Task objective: In the records below, take the line with "You are a computer-use" and all lines after it, and copy them exactly, pictures excluded.
= = = = = = =
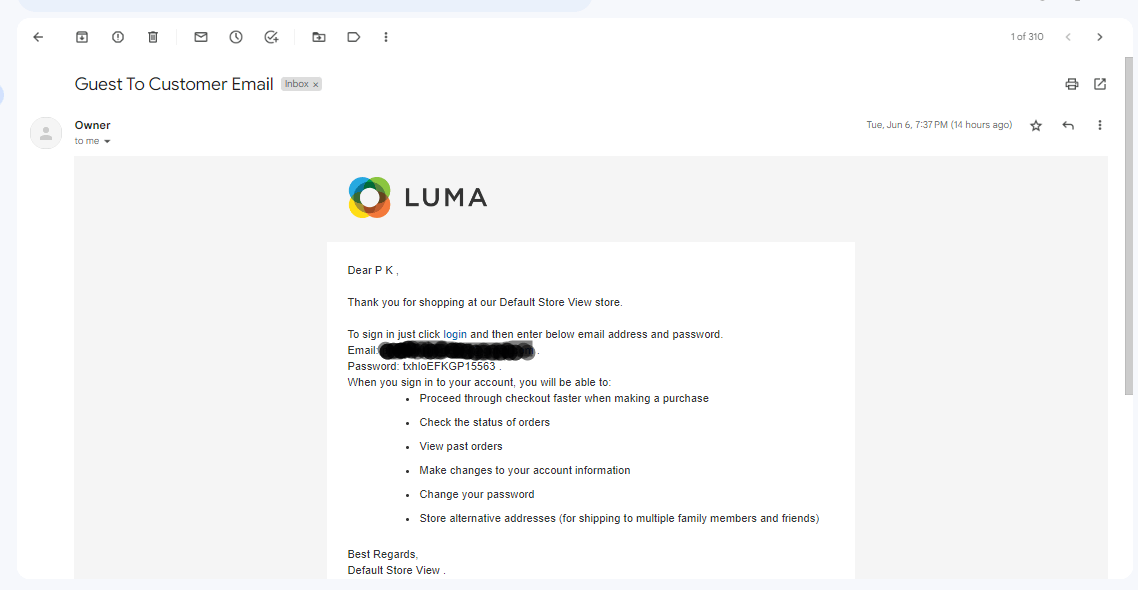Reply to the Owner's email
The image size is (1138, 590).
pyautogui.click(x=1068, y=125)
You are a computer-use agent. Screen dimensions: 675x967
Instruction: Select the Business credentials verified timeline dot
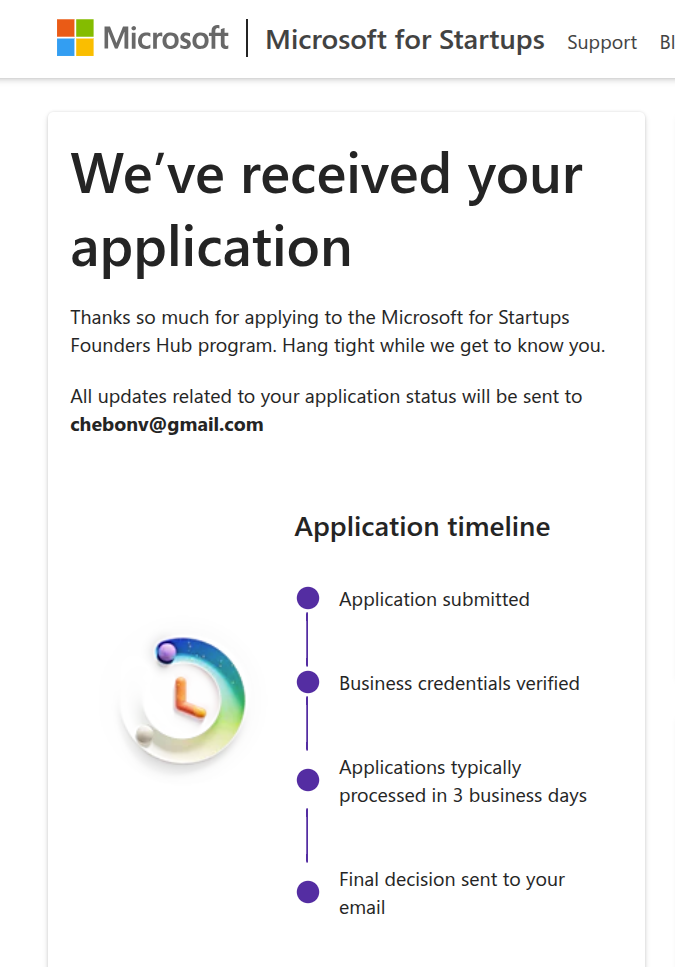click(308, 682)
= = = = = = =
Solution to this task:
You are a computer-use agent. Screen dimensions: 675x967
Instruction: Select the Business credentials verified timeline dot
click(308, 682)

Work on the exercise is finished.